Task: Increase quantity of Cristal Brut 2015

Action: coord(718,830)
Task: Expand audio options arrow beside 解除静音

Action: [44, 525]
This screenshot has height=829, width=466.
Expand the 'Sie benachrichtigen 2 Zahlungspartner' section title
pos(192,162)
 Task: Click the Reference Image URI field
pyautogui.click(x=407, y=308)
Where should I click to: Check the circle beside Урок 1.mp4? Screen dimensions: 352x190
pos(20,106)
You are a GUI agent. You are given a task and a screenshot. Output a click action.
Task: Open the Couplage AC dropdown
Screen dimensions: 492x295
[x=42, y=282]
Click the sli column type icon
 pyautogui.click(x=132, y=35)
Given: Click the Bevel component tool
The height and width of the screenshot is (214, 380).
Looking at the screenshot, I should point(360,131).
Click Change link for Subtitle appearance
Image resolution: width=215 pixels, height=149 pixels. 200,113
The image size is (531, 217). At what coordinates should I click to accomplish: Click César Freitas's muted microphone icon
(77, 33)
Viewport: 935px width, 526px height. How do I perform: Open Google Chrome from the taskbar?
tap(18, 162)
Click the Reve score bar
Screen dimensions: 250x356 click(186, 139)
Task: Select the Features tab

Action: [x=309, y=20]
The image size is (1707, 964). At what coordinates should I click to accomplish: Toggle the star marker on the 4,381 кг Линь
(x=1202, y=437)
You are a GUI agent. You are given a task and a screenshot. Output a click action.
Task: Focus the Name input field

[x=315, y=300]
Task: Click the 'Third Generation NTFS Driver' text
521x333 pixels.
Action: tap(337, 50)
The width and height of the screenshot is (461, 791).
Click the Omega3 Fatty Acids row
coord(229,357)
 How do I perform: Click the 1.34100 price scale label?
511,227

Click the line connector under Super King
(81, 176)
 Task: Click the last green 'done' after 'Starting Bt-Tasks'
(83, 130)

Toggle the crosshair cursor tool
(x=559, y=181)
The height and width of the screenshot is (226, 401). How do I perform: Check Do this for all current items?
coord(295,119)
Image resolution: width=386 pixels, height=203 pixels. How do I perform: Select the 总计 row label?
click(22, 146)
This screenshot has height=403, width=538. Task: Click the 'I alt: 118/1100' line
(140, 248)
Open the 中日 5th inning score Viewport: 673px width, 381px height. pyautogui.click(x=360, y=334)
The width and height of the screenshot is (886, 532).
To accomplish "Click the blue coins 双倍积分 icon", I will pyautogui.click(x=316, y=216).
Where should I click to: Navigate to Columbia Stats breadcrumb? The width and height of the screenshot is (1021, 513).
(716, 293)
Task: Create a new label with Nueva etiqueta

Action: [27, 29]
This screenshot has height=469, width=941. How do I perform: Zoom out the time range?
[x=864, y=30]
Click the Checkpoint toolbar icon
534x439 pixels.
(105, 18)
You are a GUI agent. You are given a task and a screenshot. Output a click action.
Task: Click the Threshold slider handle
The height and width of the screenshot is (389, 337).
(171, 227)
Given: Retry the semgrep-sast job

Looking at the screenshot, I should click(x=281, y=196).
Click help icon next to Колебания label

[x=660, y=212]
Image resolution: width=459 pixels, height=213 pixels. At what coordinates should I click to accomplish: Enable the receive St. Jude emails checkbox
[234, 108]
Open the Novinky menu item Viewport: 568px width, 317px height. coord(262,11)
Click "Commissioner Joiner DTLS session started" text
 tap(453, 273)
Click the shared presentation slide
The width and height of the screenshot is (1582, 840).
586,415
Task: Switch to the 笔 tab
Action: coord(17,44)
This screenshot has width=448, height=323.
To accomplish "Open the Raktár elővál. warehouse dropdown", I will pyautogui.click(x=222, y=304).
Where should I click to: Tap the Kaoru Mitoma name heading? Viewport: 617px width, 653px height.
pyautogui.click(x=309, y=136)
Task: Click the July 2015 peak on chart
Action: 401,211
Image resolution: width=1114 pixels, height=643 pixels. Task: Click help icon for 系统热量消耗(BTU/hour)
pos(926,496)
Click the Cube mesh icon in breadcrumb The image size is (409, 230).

§

▸ **Assigned task**: Write all of the records out exactly, including every line.

▸ **Exercise answer**:
Task: Increase quantity of Cristal Brut 2015

Action: coord(718,830)
Task: Expand audio options arrow beside 解除静音

Action: [44, 525]
This screenshot has height=829, width=466.
Expand the 'Sie benachrichtigen 2 Zahlungspartner' section title
pos(192,162)
 Task: Click the Reference Image URI field
pyautogui.click(x=407, y=308)
Where should I click to: Check the circle beside Урок 1.mp4? Screen dimensions: 352x190
pos(20,106)
You are a GUI agent. You are given a task and a screenshot. Output a click action.
Task: Open the Couplage AC dropdown
Screen dimensions: 492x295
[x=42, y=282]
Click the sli column type icon
 pyautogui.click(x=132, y=35)
Given: Click the Bevel component tool
The height and width of the screenshot is (214, 380).
Looking at the screenshot, I should point(360,131).
Click Change link for Subtitle appearance
Image resolution: width=215 pixels, height=149 pixels. 200,113
The image size is (531, 217). At what coordinates should I click to accomplish: Click César Freitas's muted microphone icon
(77, 33)
Viewport: 935px width, 526px height. How do I perform: Open Google Chrome from the taskbar?
tap(18, 162)
Click the Reve score bar
Screen dimensions: 250x356 click(186, 139)
Task: Select the Features tab

Action: [x=309, y=20]
The image size is (1707, 964). At what coordinates should I click to accomplish: Toggle the star marker on the 4,381 кг Линь
(x=1202, y=437)
You are a GUI agent. You are given a task and a screenshot. Output a click action.
Task: Focus the Name input field

[x=315, y=300]
Task: Click the 'Third Generation NTFS Driver' text
521x333 pixels.
Action: tap(337, 50)
The width and height of the screenshot is (461, 791).
Click the Omega3 Fatty Acids row
coord(229,357)
 How do I perform: Click the 1.34100 price scale label?
511,227

Click the line connector under Super King
(81, 176)
 Task: Click the last green 'done' after 'Starting Bt-Tasks'
(83, 130)

Toggle the crosshair cursor tool
(x=559, y=181)
The height and width of the screenshot is (226, 401). How do I perform: Check Do this for all current items?
coord(295,119)
Image resolution: width=386 pixels, height=203 pixels. How do I perform: Select the 总计 row label?
click(22, 146)
This screenshot has height=403, width=538. Task: Click the 'I alt: 118/1100' line
(140, 248)
Open the 中日 5th inning score Viewport: 673px width, 381px height. pyautogui.click(x=360, y=334)
The width and height of the screenshot is (886, 532).
To accomplish "Click the blue coins 双倍积分 icon", I will pyautogui.click(x=316, y=216).
Where should I click to: Navigate to Columbia Stats breadcrumb? The width and height of the screenshot is (1021, 513).
(716, 293)
Task: Create a new label with Nueva etiqueta

Action: [27, 29]
This screenshot has height=469, width=941. How do I perform: Zoom out the time range?
[x=864, y=30]
Click the Checkpoint toolbar icon
534x439 pixels.
(105, 18)
You are a GUI agent. You are given a task and a screenshot. Output a click action.
Task: Click the Threshold slider handle
The height and width of the screenshot is (389, 337).
(171, 227)
Given: Retry the semgrep-sast job

Looking at the screenshot, I should click(x=281, y=196).
Click help icon next to Колебания label

[x=660, y=212]
Image resolution: width=459 pixels, height=213 pixels. At what coordinates should I click to accomplish: Enable the receive St. Jude emails checkbox
[234, 108]
Open the Novinky menu item Viewport: 568px width, 317px height. coord(262,11)
Click "Commissioner Joiner DTLS session started" text
 tap(453, 273)
Click the shared presentation slide
The width and height of the screenshot is (1582, 840).
586,415
Task: Switch to the 笔 tab
Action: coord(17,44)
This screenshot has width=448, height=323.
To accomplish "Open the Raktár elővál. warehouse dropdown", I will pyautogui.click(x=222, y=304).
Where should I click to: Tap the Kaoru Mitoma name heading? Viewport: 617px width, 653px height.
pyautogui.click(x=309, y=136)
Task: Click the July 2015 peak on chart
Action: 401,211
Image resolution: width=1114 pixels, height=643 pixels. Task: Click help icon for 系统热量消耗(BTU/hour)
pos(926,496)
Click the Cube mesh icon in breadcrumb The image size is (409, 230).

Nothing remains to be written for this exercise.